Atlantic City casinos won $262.4 million on their nine brick-and-mortar gaming floors last month.
August gross gaming revenue (GGR) from retail slot machines totaled a little more than $198 million, with table games accounting for just shy of $64.4 million. The land-based total win is a 5.3 percent slide from July, and is down 8.4 percent from pre-pandemic August 2019.
However, when sports betting and iGaming is included, Atlantic City’s nine casinos reported GGR of $397.6 million. That’s $58.8 million better than the $338.8 million the casinos won from all gaming verticals in August of 2019.
Atlantic City’s total gaming revenue rose more than 17 percent compared to pre-pandemic August 2019,” James Plousis, chairman of the New Jersey Casino Control Commission, said in a statement suppled to Casino.org.
The casinos’ $397.6 million balloons to over $427.6 million when sports betting from the state’s three horse racetracks sportsbooks — and their mobile operations — are included. As a result, total statewide GGR grew 31 percent year-over-year, and 21.2 percent from August 2019.
State Gaming Future
COVID-19 resulted in traditional Atlantic City gamblers migrating online to internet casinos. New Jersey’s gaming industry benefited during the pandemic due to being only one of three states that had full iGaming in 2020, including interactive slot machines and table games.
Online GGR flourished during the health crisis. And while iGaming revenue for Atlantic City’s nine licensed casinos isn’t nearly as profitable as revenue incurred at the shore, it nonetheless helped offset some of the brick-and-mortar losses.
COVID-19 continues to cast uncertainty on various markets, two major ones being hospitality and tourism. New Jersey’s robust gaming industry seems to be finding a new norm, and that new norm involves iGaming revenue continuing to grow.
“August’s results provided valuable insight into the trajectory of total gaming revenue following last year’s pandemic,” Plousis explained.
Slots and table revenue last month was $24 million less than in August 2019. Conversely, internet gaming revenue climbed 175 percent from $41.1 million in August 2019 to $113.2 million last month.

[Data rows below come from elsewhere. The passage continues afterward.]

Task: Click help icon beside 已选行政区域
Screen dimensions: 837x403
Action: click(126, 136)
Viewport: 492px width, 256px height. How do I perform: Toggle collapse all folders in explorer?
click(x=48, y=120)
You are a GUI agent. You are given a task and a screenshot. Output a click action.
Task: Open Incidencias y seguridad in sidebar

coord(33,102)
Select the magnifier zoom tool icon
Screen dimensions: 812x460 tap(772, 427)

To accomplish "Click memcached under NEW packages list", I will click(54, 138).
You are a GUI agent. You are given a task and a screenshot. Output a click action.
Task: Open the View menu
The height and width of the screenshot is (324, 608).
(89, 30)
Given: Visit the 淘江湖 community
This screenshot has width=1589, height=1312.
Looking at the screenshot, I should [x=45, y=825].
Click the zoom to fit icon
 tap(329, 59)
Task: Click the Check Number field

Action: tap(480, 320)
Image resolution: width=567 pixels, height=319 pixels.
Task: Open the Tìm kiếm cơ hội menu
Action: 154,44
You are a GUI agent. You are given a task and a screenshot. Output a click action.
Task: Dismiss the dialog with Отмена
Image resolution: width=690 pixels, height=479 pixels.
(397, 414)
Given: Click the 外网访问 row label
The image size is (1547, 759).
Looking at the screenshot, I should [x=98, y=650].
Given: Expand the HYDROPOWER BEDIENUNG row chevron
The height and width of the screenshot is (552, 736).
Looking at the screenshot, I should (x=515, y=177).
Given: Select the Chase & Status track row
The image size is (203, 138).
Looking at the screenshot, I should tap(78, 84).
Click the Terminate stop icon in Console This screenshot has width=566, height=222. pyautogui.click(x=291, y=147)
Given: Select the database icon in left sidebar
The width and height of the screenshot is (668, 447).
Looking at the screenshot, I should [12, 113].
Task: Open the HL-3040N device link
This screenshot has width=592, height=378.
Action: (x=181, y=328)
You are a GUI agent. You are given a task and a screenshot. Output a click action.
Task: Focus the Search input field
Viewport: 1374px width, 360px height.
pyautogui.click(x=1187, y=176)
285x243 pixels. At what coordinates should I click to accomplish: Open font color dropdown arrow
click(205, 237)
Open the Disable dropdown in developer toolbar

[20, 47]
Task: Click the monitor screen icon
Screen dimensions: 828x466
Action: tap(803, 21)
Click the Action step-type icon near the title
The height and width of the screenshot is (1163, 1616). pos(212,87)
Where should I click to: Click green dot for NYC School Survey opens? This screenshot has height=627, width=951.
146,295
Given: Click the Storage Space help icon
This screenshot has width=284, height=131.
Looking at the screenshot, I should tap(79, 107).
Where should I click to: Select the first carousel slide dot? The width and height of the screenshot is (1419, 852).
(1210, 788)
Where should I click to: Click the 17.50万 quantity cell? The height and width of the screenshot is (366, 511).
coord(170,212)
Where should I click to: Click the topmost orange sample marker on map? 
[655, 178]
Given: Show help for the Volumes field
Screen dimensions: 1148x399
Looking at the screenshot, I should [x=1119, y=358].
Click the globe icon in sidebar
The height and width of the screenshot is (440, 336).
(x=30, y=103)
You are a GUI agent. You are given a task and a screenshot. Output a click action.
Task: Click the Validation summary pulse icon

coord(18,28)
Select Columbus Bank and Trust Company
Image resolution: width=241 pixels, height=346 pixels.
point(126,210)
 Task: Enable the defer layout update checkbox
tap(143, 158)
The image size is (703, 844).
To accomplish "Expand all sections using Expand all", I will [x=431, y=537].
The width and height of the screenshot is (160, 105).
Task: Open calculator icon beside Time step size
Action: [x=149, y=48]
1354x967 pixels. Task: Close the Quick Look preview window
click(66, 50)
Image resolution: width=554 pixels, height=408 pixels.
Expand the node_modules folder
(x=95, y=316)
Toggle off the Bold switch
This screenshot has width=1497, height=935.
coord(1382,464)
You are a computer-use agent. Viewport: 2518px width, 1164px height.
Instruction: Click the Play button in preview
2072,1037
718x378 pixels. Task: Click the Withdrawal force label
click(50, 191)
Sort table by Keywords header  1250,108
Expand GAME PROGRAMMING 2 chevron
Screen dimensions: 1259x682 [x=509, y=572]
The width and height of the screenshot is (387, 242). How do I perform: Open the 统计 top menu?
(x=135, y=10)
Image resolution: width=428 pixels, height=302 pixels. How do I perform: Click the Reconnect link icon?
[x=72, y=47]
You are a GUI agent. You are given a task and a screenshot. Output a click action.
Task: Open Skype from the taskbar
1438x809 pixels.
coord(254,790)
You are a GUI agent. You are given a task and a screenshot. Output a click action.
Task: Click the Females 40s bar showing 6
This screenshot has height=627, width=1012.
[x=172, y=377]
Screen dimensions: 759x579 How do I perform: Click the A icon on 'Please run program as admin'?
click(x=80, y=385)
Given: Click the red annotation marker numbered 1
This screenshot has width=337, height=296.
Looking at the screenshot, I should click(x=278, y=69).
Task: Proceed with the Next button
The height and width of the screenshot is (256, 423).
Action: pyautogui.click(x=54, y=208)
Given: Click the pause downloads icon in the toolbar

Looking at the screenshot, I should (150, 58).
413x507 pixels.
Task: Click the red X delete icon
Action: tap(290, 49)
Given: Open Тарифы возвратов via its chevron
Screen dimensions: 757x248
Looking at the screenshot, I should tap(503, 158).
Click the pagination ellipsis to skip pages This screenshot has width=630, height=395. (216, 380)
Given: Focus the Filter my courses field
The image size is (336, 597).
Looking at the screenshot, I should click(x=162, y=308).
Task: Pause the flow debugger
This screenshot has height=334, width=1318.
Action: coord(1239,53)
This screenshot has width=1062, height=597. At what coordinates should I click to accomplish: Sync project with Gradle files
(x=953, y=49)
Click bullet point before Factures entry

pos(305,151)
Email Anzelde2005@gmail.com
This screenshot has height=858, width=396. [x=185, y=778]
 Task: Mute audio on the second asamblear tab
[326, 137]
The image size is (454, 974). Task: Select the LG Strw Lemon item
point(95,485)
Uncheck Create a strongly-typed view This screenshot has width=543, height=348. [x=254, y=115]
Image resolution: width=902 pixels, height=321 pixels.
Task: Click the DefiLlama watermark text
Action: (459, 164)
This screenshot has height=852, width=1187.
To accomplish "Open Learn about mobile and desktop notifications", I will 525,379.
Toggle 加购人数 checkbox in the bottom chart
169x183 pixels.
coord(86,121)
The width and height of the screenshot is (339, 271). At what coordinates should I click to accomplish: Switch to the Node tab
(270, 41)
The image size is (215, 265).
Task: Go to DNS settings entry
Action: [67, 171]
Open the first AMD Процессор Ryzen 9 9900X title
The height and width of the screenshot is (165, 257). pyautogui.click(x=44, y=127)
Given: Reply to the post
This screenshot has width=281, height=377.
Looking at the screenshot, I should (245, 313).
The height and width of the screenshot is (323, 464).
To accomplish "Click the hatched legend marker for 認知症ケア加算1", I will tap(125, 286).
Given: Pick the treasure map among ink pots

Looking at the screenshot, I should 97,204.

Plousis believes casinos can still bring back players to 2019 levels. The chief gaming regulator, along with the state Casino Association of New Jersey, hopes a busy entertainment and convention calendar this fall and winter keeps the town bustling.
“Tourists welcomed the opportunity to return to Atlantic City during the summer months. The casinos have an opportunity to continue building on that success and benefit from consumer interest in Atlantic City’s many offerings going into the fall season,” Plousis declared.
Atlantic City casinos reported gross operating profits of $185.1 million in the second quarter. Observers credited the resorts for streamlining their operations and reducing overhead as reason for the prosperous three-month period.
Despite the cooler months setting in, Atlantic City casinos are searching for qualified candidates to bring back to work. It hasn’t been easy. The Press of Atlantic City reported recently that Borgata and Hard Rock are two of the casino resorts seeking employees.
We’ve been looking for people all summer long,” said Hard Rock President Joe Lupo. “We’re looking at a strong fall ahead with conventions and live entertainment, so we’re looking to continue providing some jobs to the local community.”